As of May 2020, 96% of those incarcerated had a mental health score of 3 or below. Whites were more likely to have scores of 3 or higher; Black incarcerated people were more likely to have lower scores.
“There’s probably a whole lot of Black and Hispanic kids that probably have a score of 4 or 5, but according to DOC because they see us differently, they don’t see it as a mental health problem, so they give them a lower score,” said Fair.
The implementation of the executive order will be challenging for the agency, Martucci said, both because of logistical issues with the correctional facilities and because of a culture shift for employees who have worked in the prison system for decades. But the new policy is a benefit, not a burden, to the department, she said, one that could lead to a less restrictive form of confinement for a vulnerable individual.

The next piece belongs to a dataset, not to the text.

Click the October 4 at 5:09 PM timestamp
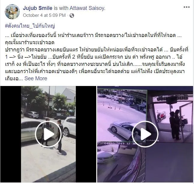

Martucci said the department wasn’t aware of staff pushback to the changes. She said the bill the governor vetoed was “going to be extremely difficult” to implement, so the executive order “we look at as the more measured, and safer, approach.”
Anything dealing with the prison system is a racial justice issue, Fox said, considering the racial disparities within the incarcerated population.
As of Oct. 1, 43% of those behind bars were Black, almost 28% were Hispanic and 28% were white. A report recently published by The Sentencing Project found that Connecticut had the fourth-highest disparity between Black and white imprisonment rates in its prison system of all U.S. states.
“Lamont’s decision to let the DOC keep regulating itself is a decision to let DOC keep hurting Black and Latinx people, without accountability to anyone but itself,” Fox said, questioning the rationale that members of the vulnerable population will be placed into restrictive housing before they are assessed on the next business day.
“Solitary confinement is a traumatic experience, and if they haven’t been assessed for the conditions that DOC claims to care about, how are they not already exacerbating those conditions by putting them in solitary confinement?” Fox asked. “Things get worse before anybody has a chance to even get there.”
Martucci said the next two DOC policies to align with the executive order will be published Nov. 1. The topics will be reducing the department’s use of in-cell restraints and expanding the incarcerated population’s access to contact visits from families and loved ones.
“Although challenging, the commissioner has been looking to enhance out-of-cell-time, he’s looking to enhance programming, meaningful activities for the population,” said Martucci. “The commissioner has been trying to educate our employees on reform — he supports it.”